— DIRECTIONS —
Reproduce all of the data below verbatim, line by line.

(Pointing records for text and elements)
________________________________________
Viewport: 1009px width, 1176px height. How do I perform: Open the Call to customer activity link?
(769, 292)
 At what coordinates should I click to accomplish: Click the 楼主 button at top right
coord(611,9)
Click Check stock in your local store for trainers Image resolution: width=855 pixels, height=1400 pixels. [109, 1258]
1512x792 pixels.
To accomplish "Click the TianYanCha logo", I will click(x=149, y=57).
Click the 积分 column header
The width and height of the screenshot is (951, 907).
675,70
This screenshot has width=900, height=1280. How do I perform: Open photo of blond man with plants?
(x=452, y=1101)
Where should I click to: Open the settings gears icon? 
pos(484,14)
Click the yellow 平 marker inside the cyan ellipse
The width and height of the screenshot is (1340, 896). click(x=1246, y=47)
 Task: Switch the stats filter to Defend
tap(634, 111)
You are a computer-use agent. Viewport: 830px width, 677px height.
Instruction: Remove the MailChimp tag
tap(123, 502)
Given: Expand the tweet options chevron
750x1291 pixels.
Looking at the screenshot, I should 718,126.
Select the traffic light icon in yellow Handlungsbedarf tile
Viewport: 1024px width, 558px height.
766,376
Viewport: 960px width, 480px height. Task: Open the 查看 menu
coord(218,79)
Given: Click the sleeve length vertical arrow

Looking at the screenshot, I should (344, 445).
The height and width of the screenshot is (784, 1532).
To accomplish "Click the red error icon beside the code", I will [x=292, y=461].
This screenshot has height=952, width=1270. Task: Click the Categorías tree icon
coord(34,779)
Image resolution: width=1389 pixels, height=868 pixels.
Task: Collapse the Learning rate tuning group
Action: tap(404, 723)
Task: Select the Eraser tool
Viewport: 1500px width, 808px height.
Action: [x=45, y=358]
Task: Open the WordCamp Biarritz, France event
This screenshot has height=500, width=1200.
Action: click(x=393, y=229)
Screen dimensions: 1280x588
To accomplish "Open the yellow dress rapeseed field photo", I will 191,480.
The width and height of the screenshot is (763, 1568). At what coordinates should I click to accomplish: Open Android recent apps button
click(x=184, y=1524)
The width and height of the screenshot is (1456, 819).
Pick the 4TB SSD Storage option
________________________________________
— RESPONSE —
Viewport: 1009px width, 1176px height. How do I perform: Open the Call to customer activity link?
(769, 292)
 At what coordinates should I click to accomplish: Click the 楼主 button at top right
coord(611,9)
Click Check stock in your local store for trainers Image resolution: width=855 pixels, height=1400 pixels. [109, 1258]
1512x792 pixels.
To accomplish "Click the TianYanCha logo", I will click(x=149, y=57).
Click the 积分 column header
The width and height of the screenshot is (951, 907).
675,70
This screenshot has width=900, height=1280. How do I perform: Open photo of blond man with plants?
(x=452, y=1101)
Where should I click to: Open the settings gears icon? 
pos(484,14)
Click the yellow 平 marker inside the cyan ellipse
The width and height of the screenshot is (1340, 896). click(x=1246, y=47)
 Task: Switch the stats filter to Defend
tap(634, 111)
You are a computer-use agent. Viewport: 830px width, 677px height.
Instruction: Remove the MailChimp tag
tap(123, 502)
Given: Expand the tweet options chevron
750x1291 pixels.
Looking at the screenshot, I should 718,126.
Select the traffic light icon in yellow Handlungsbedarf tile
Viewport: 1024px width, 558px height.
766,376
Viewport: 960px width, 480px height. Task: Open the 查看 menu
coord(218,79)
Given: Click the sleeve length vertical arrow

Looking at the screenshot, I should (344, 445).
The height and width of the screenshot is (784, 1532).
To accomplish "Click the red error icon beside the code", I will [x=292, y=461].
This screenshot has height=952, width=1270. Task: Click the Categorías tree icon
coord(34,779)
Image resolution: width=1389 pixels, height=868 pixels.
Task: Collapse the Learning rate tuning group
Action: tap(404, 723)
Task: Select the Eraser tool
Viewport: 1500px width, 808px height.
Action: [x=45, y=358]
Task: Open the WordCamp Biarritz, France event
This screenshot has height=500, width=1200.
Action: click(x=393, y=229)
Screen dimensions: 1280x588
To accomplish "Open the yellow dress rapeseed field photo", I will 191,480.
The width and height of the screenshot is (763, 1568). At what coordinates should I click to accomplish: Open Android recent apps button
click(x=184, y=1524)
The width and height of the screenshot is (1456, 819).
Pick the 4TB SSD Storage option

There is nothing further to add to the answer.